For Schofield, the tepidness in terms of exploration in contemporary publishing is mirrored by a change of direction in the public discourse about authors and their work. As she has recently written in an article published in The Guardian, she is alarmed by what she calls a shift from a reading culture towards a writing culture. “There were readers, and now there are a lot of readers who want to be writers,” she says. “And that’s fine. Readers who want to be writers can also make committed, thoughtful readers. But sometimes at literary events, all the questions will be about getting published. Nobody may reference the book you’ve just spent 25 minutes reading from. My question to these people is: if you’re not interested in reading, who do you imagine will be interested in reading your work?”
Schofield’s reflex has been to look deeply at literature, but also expand into a number of other artistic disciplines. She has recently participated in a number of interdisciplinary projects, such as a work commissioned by the Banff Centre’s Boulderpavement magazine, consisting of a piece of flash fiction she wrote which was accompanied by photography from Jeremy Isao Speier. She also curated an interdisciplinary project through a UNIT/PITT residency called Rereading the Riot Act, which has been made into a book.

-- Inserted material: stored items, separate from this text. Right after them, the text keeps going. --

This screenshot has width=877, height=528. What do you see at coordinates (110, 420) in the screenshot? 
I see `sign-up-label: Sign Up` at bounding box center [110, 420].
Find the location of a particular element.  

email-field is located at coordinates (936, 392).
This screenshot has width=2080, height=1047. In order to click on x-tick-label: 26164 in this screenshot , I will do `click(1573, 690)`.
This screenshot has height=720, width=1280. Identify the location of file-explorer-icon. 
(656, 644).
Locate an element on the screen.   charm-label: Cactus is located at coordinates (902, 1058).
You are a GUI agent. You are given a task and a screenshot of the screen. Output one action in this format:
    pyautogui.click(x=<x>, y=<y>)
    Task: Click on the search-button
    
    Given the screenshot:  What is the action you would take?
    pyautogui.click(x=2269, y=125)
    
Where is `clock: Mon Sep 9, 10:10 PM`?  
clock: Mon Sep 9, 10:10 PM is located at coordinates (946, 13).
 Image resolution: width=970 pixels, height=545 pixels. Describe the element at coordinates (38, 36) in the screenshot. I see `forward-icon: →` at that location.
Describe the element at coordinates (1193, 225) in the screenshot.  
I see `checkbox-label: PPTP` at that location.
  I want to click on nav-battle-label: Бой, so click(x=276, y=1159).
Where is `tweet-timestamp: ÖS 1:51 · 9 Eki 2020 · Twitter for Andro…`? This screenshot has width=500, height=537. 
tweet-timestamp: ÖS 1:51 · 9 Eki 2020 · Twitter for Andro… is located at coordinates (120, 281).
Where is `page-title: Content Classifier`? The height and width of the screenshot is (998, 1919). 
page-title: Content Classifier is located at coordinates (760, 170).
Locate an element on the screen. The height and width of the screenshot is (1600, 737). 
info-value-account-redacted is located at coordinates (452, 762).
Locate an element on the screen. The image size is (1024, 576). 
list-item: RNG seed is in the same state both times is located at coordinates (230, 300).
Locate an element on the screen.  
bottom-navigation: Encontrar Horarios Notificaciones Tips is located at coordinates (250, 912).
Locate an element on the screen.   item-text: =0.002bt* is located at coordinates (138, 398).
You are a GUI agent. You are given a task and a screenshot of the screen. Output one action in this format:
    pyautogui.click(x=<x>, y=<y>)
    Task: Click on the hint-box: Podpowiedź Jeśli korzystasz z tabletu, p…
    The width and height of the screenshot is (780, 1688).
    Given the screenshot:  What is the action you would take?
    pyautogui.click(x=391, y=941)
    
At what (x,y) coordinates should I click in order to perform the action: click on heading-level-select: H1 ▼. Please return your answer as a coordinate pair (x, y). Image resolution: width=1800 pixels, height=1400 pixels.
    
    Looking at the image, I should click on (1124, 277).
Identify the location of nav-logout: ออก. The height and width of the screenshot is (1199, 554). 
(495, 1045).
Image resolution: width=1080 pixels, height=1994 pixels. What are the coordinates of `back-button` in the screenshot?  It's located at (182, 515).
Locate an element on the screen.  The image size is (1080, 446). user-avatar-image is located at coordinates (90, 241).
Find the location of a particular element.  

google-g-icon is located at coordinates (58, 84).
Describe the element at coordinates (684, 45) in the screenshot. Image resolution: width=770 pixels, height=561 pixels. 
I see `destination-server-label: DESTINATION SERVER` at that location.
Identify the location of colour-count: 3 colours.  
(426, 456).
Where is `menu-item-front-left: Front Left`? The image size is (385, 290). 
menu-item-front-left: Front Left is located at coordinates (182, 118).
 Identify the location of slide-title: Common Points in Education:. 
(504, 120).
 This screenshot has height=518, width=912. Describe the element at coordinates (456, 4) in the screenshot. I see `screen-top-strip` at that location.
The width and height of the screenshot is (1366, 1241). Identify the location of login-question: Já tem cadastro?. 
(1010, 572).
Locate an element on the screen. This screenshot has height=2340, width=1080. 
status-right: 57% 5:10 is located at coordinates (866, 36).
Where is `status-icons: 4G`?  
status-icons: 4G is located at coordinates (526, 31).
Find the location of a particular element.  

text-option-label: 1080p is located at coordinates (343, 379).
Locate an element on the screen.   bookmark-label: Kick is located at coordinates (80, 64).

Schofield’s own career in the arts began in theatre. “I went to theatre school and I was trying to work as an actor but I found it too limiting,” she explains. “I found that the texts that we were using were too limiting for women. And also we didn’t have any agency over the final product. There was no collaborative input. It just wasn’t right for me creatively. So it all began to slowly erode.” Schofield continued to explore other art forms, but her interest in writing crystallized when she was working on a one-woman show about Katherine Mansfield. “At a certain point I just realized: if I’m writing a play about a writer, is it possible I might just want to be a writer? Cue: perpetual struggle until this moment.” Part of the struggle came from an idea of what a novel should be, which Schofield had internalized but was unable to achieve. “I tried desperately to do it but my prose just wouldn’t contain itself.”
Schofield persisted, and received help along the way from writing mentors such as Helen Potrebenko, author of the “buried treasure” Taxi! (Schofield also runs a blog devoted to bringing more readers to this work: haveyoureadtaxi.blogspot.ca), as well as Lynn Coady and Caroline Adderson. In the wake of Malarky’s success, Schofield is working on a companion piece entitled “Martin John.” She calls it a footnote novel because it picks up on and expands the story of a character, nicknamed Beirut, whom Our Woman meets in the hospital. As Schofield progresses on this new book, she admits that she is as lost as ever. The writing process continues to perplex her, and she says she often loses entire scenes as she edits, but later has no recollection of taking them out. “Yeah,” she says, deadpan, “how not to write a book.” She must produce pages and pages, digging ever deeper to achieve the dense, epigrammatic style that is so unique to her. But, after all, that is the work of the writer: digging deeper and deeper to remove all the extraneous material and find the core of meaning, and the right words to express it. Schofield is a writer who hasn’t taken her eyes off the most important prize of all: language.